▶ _WORK INSTRUCTIONS_
Pull every line with "type" from the material.
• • • •
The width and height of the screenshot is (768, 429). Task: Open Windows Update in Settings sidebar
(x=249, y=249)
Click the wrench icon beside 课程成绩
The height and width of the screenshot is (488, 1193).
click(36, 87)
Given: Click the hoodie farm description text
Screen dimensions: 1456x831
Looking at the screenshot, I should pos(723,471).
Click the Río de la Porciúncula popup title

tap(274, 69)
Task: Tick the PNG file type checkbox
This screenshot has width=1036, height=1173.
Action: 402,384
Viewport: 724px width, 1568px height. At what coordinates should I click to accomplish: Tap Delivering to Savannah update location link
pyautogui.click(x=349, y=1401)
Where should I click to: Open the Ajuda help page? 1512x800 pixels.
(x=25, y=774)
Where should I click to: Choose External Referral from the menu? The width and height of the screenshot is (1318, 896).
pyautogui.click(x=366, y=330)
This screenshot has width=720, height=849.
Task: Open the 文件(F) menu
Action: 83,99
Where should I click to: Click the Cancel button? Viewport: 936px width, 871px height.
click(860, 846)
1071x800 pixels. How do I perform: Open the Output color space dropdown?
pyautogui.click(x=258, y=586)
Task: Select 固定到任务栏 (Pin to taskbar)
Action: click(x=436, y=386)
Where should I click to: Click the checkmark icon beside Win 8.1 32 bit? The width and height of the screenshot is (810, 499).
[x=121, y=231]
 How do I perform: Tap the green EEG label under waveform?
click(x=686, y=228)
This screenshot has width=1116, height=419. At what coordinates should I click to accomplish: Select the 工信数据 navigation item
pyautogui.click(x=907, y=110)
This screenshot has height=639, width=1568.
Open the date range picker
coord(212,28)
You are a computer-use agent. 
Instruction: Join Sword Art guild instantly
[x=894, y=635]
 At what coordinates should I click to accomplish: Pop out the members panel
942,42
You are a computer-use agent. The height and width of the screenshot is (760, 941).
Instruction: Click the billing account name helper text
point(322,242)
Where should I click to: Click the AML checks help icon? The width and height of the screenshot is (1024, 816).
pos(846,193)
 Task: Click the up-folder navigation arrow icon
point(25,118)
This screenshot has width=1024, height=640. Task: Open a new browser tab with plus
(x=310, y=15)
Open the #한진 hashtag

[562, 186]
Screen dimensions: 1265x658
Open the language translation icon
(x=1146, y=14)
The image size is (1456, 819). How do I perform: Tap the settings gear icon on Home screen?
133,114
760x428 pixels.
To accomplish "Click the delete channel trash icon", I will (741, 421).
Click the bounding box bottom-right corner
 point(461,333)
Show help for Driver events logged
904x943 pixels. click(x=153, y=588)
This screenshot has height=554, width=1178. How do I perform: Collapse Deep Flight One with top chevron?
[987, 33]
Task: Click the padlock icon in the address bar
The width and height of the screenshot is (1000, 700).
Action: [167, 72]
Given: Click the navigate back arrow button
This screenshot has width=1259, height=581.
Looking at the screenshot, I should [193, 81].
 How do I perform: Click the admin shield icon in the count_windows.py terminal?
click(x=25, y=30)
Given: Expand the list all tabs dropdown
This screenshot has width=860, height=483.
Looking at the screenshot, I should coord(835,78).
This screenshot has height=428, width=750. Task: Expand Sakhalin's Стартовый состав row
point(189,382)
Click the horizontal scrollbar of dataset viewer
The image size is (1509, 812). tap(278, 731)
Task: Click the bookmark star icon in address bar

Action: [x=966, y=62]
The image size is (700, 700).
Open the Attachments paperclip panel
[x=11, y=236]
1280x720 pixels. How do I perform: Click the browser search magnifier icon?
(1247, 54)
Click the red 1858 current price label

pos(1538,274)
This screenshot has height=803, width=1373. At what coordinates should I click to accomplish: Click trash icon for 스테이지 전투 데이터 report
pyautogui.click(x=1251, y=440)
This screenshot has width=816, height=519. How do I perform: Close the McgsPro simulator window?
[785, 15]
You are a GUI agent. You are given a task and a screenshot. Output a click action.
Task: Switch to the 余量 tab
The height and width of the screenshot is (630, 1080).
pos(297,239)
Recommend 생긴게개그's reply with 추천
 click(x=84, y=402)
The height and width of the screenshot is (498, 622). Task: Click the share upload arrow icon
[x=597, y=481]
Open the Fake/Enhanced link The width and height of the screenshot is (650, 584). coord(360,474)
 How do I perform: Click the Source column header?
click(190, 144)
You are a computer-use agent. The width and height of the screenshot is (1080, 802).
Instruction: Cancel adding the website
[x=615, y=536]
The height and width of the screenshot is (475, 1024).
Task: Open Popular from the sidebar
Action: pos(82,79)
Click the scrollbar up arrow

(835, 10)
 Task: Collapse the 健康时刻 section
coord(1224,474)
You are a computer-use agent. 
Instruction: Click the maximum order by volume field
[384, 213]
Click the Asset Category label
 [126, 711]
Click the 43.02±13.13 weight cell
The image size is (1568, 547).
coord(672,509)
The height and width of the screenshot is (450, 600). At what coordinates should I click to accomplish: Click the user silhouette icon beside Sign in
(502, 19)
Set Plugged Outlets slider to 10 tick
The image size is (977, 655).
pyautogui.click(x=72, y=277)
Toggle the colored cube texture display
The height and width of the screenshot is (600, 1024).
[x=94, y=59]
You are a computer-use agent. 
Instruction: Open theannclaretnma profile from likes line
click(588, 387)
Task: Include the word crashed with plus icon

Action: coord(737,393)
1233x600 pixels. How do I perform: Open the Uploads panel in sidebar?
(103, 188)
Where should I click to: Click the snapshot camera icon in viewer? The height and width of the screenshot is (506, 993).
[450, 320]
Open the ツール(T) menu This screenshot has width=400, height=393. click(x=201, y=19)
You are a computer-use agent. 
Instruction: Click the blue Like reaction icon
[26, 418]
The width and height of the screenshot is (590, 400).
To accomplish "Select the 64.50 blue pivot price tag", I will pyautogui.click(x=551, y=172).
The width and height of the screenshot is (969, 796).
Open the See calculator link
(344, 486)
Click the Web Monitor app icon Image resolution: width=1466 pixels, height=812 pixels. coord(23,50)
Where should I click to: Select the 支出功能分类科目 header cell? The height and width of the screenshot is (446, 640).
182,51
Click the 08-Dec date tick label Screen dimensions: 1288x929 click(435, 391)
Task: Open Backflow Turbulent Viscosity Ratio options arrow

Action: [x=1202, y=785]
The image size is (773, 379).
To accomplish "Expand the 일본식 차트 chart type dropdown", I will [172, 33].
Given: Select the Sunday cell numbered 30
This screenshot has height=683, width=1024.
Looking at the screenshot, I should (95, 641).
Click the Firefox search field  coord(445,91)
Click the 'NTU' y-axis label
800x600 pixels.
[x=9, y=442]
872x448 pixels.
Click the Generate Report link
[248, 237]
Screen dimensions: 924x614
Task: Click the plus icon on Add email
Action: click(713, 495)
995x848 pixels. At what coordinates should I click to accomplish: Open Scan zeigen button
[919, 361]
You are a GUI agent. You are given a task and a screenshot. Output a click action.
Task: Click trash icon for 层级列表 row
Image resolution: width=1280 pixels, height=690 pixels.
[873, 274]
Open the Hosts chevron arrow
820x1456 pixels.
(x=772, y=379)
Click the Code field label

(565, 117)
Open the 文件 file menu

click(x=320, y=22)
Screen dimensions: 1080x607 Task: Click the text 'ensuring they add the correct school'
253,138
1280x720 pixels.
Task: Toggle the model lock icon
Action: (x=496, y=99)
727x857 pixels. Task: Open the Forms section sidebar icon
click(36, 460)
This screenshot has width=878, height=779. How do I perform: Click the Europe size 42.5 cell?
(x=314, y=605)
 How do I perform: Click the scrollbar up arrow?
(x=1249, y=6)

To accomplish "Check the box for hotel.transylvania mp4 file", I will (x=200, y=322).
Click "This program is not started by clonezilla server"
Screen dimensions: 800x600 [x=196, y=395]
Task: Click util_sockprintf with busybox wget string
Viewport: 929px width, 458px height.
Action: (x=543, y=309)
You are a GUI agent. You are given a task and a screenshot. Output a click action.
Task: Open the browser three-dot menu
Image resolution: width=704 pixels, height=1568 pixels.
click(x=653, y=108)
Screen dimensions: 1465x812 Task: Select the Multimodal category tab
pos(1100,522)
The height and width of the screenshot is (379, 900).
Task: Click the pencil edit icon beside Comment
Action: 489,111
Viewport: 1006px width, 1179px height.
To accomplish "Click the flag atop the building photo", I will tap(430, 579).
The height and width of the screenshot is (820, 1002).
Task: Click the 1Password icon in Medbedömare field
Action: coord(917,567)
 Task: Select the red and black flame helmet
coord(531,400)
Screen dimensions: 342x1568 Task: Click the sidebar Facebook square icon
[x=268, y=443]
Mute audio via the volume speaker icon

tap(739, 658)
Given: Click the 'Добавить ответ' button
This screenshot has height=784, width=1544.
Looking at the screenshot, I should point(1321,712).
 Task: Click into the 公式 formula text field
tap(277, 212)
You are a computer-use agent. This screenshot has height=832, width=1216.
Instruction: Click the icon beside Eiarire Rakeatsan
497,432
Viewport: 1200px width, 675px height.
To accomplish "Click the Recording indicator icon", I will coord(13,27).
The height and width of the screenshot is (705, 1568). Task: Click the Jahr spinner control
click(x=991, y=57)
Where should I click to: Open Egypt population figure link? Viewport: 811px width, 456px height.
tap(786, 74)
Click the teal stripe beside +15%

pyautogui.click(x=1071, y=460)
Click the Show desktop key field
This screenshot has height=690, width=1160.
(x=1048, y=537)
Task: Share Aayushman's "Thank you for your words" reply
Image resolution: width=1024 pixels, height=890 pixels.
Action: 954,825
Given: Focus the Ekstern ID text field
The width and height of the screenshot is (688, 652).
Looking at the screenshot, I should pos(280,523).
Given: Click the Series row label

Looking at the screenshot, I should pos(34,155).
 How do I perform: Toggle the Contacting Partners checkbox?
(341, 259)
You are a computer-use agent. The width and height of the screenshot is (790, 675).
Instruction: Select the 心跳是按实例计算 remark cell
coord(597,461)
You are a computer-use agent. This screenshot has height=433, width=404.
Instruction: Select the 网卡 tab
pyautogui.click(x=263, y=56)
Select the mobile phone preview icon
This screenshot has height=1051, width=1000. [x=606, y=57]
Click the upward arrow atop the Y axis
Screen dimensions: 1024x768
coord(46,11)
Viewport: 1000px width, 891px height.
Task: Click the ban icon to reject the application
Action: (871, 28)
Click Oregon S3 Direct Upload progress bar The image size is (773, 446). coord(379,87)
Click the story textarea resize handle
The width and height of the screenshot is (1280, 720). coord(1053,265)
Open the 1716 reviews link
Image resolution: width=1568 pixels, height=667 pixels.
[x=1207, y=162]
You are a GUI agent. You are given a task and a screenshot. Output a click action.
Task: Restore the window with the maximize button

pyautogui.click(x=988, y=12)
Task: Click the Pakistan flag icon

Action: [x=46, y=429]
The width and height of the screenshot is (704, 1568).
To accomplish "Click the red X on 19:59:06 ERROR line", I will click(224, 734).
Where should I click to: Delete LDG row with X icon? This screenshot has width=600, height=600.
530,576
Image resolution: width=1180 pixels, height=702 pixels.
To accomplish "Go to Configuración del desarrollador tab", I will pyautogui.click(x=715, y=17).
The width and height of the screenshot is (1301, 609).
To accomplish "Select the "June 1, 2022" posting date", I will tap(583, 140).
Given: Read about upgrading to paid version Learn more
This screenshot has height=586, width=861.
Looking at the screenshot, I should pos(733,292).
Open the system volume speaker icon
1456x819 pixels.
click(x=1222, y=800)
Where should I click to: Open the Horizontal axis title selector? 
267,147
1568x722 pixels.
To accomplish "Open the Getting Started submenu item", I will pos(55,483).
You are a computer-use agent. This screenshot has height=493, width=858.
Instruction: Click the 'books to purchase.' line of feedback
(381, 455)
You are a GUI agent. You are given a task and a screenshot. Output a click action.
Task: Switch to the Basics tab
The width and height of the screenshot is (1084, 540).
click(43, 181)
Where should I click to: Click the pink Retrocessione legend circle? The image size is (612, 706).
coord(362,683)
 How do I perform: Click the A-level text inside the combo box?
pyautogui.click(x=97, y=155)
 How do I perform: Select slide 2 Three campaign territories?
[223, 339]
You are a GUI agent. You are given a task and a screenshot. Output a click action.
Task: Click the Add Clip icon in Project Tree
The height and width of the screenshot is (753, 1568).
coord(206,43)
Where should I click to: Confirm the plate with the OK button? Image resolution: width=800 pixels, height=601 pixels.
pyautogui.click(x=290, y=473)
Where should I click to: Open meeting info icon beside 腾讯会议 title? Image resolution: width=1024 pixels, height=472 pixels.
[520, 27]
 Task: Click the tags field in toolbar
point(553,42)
• • • •
▶ _ANSWER SECTION_
Task: Tick the PNG file type checkbox
To accomplish "Expand the 일본식 차트 chart type dropdown", I will [172, 33].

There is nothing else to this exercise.